Why are people leaving the workforce?
America's jobs picture is seeing huge improvement, with robust numbers that are giving investors confidence in the economy. The U.S. added 248,000 jobs last month, bringing the unemployment rate below 6 percent.
But one part of that picture is still a puzzle: People continue to stop looking for work, and in doing so, are dropping out of the labor pool. In fact, the participation rate in the labor force has fallen to 62.7 percent -- its lowest level since early 1978.
How can this be? As the job market heats up and the unemployment rate falls, wouldn't that mean more people are looking for work, not less?
"The decline is without precedent," Bob Funk, chief executive of global staffing company Express Employment Professionals, told CBS MoneyWatch. Government tracking of employment statistics go back to 1948, he said, "and a decline like this has never happened since then."
There's no clear reason why people are leaving the workforce, and the issue has ignited a fierce debate among economists. One trend that they seem to agree on? About half of the decline is due to baby boomers entering their retirement years.
The other half of the decline gets a little fuzzy. Funk notes that some portion of the unemployed either don't want to work or don't think they can find a job. His company commissioned a poll of the unemployed in May, he said, and found that 47 percent have completely given up looking for work. "That's a real problem," he said.
The labor force participation rate was around 66 percent of the population in 2007 before falling to 62.7 percent.
Some economists say the expansion of food stamp and disability programs are keeping people out of the labor pool. Others says that young people are dropping out, partly because more are going to college and partly because the ones who aren't are getting crowded out of the job market.
The recession drove many out of the workplace, and there aren't enough job opportunities to bring them off of the sidelines, says Chad Stone, chief economist with the Center on Budget and Policy Priorities.

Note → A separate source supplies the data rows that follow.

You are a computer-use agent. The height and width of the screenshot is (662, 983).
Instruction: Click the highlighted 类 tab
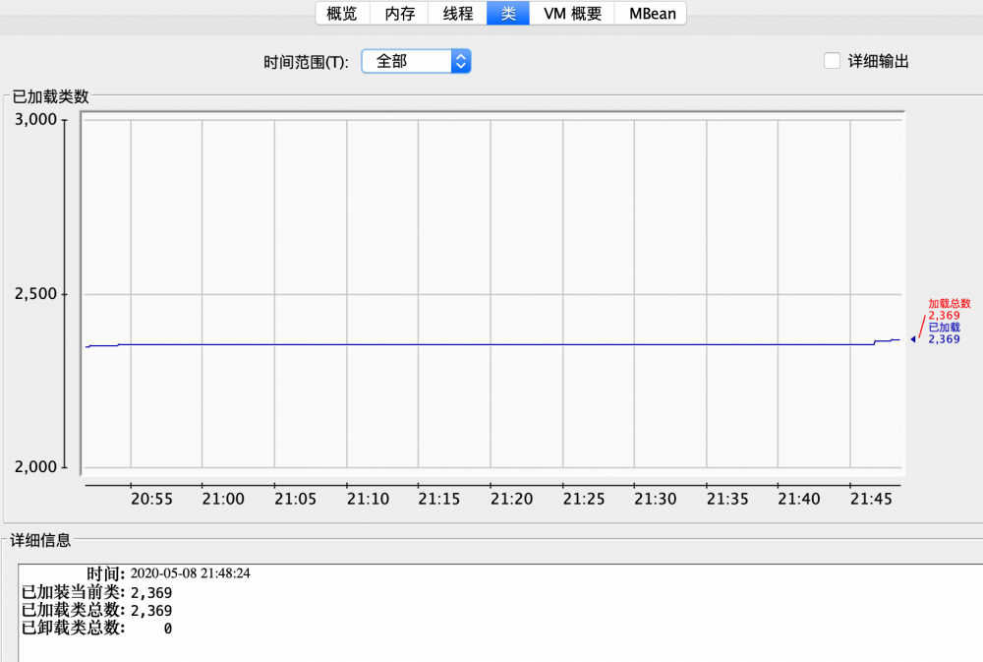(x=507, y=13)
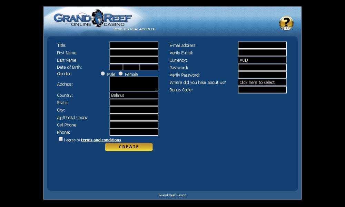The image size is (345, 207).
Task: Click the Bonus Code field
Action: point(262,90)
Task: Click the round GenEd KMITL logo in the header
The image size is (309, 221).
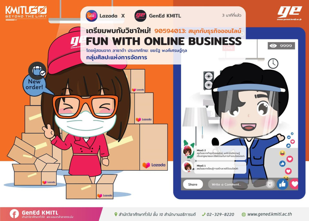Action: (140, 16)
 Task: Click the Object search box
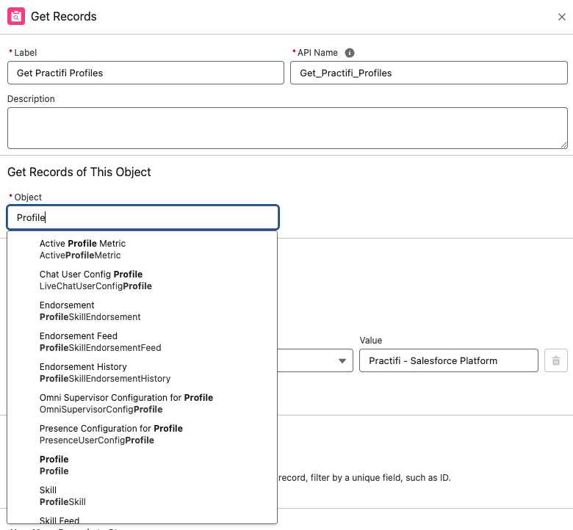point(143,217)
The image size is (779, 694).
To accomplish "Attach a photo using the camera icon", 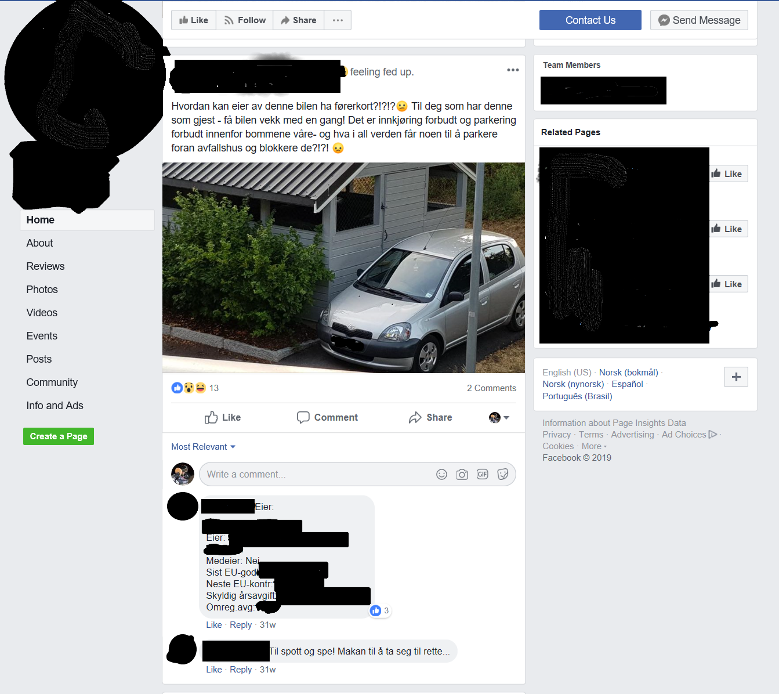I will pos(462,475).
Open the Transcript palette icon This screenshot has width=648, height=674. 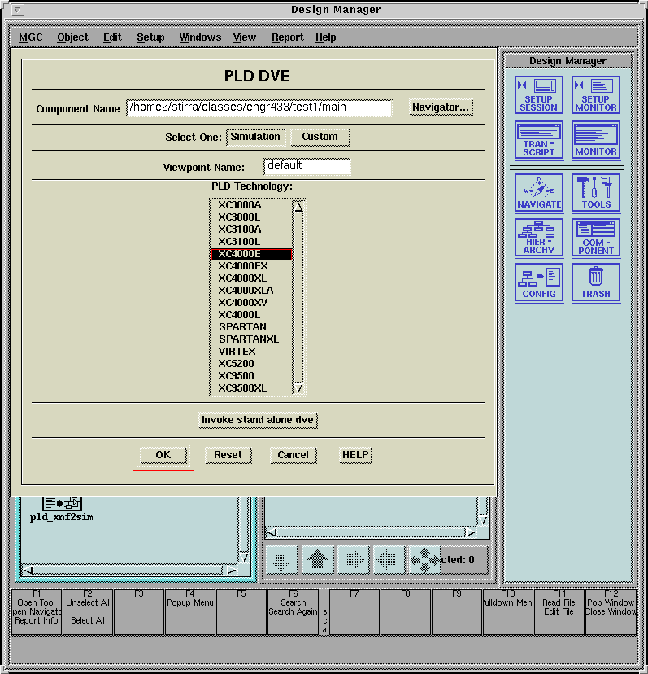pyautogui.click(x=538, y=140)
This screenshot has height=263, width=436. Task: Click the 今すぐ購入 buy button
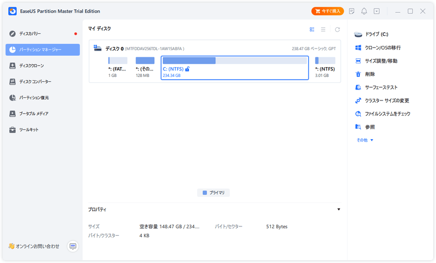(328, 11)
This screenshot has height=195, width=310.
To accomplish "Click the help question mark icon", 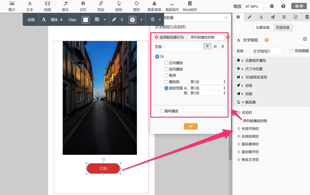I will (283, 6).
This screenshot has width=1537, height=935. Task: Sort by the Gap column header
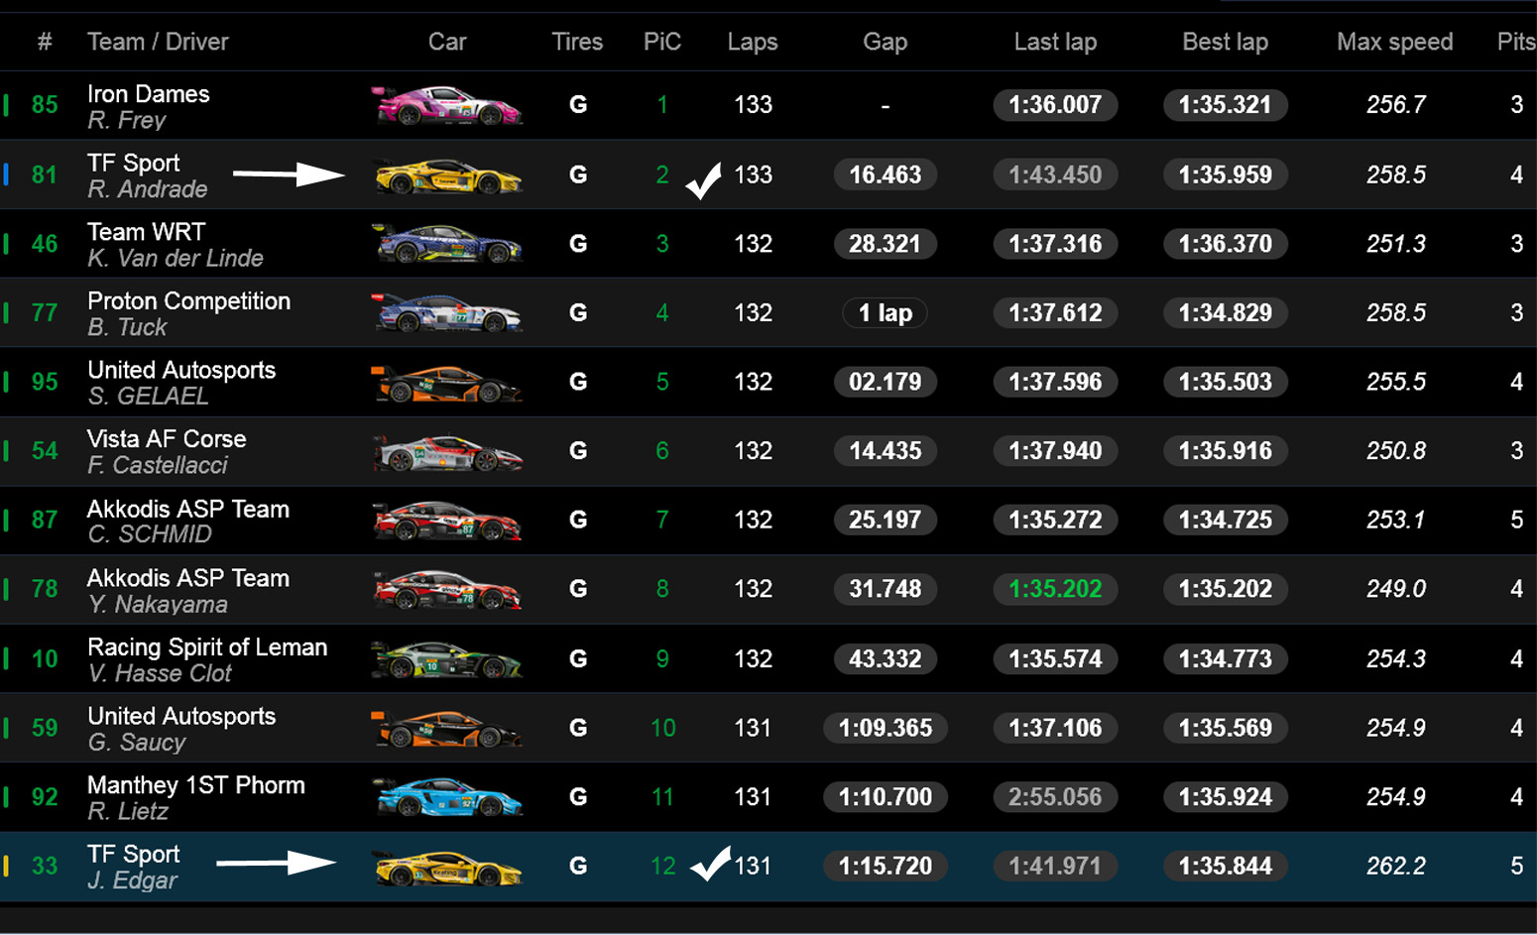(x=885, y=42)
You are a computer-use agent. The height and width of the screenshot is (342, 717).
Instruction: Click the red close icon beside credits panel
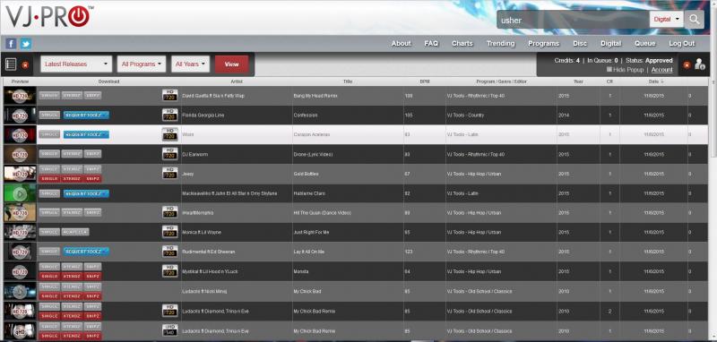point(687,64)
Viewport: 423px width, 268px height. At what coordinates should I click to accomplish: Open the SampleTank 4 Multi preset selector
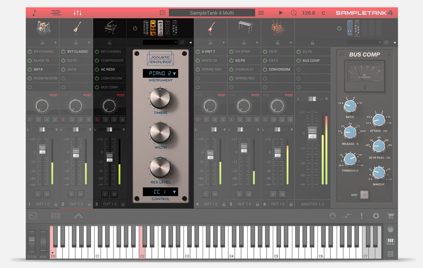coord(212,13)
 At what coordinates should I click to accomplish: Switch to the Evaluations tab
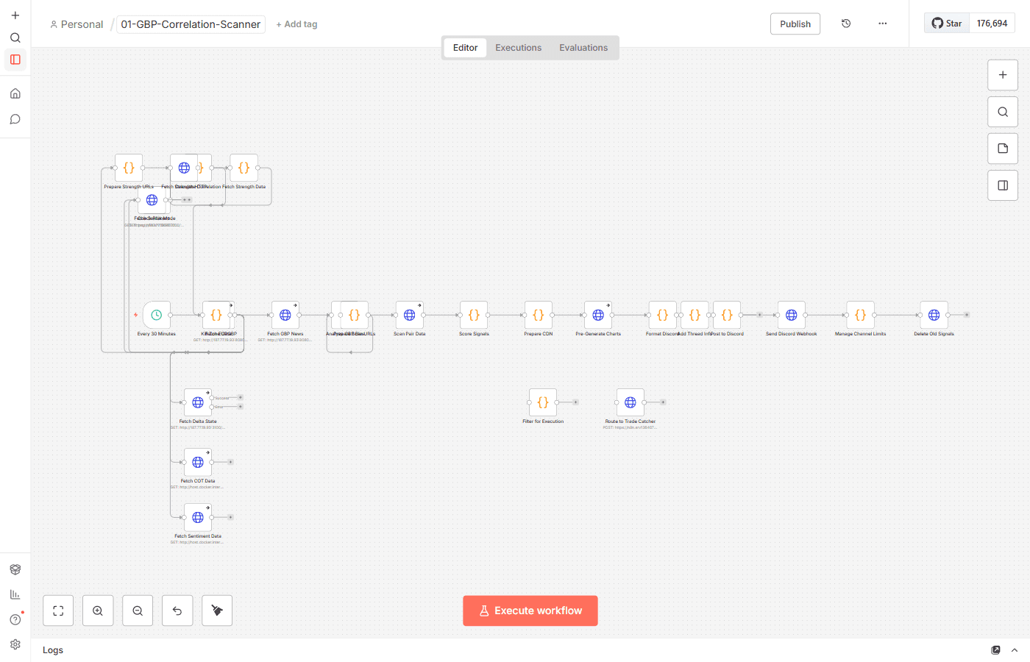pos(583,48)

Don't expect the rate to rise anytime soon, say researchers at the Federal Reserve Bank of Cleveland in a recent paper. They're expecting further declines over the next decade or so. The youngest baby boomers are still in their early 50s, the researchers say, so boomers will be dropping out of the job market for years to come.
On the plus side, the researchers said, those job openings created by retiring baby boomers could open up more opportunities for younger adults and less-educated workers.
So what's the long-term impact of a falling participation rate? The economy needs the labor pool to start growing again, says Doug Handler, chief U.S. economist at IHS Global Insight. The weak labor market cannot support many more months in which jobs grow by 200,000 or more. "We may not be able to fight the effects of time and age, but we need the share of the population who can work to at least stabilize," he added.
Funk at Express Employment Professionals says the drop in the labor force is masking how high unemployment actually is. "For society, fewer people working means less revenue for the government and higher outlays on social programs," he adds. "It also means there are fewer people paying into Social Security and Medicare, at a time when both programs are already running out of money due to the baby boomer retirement."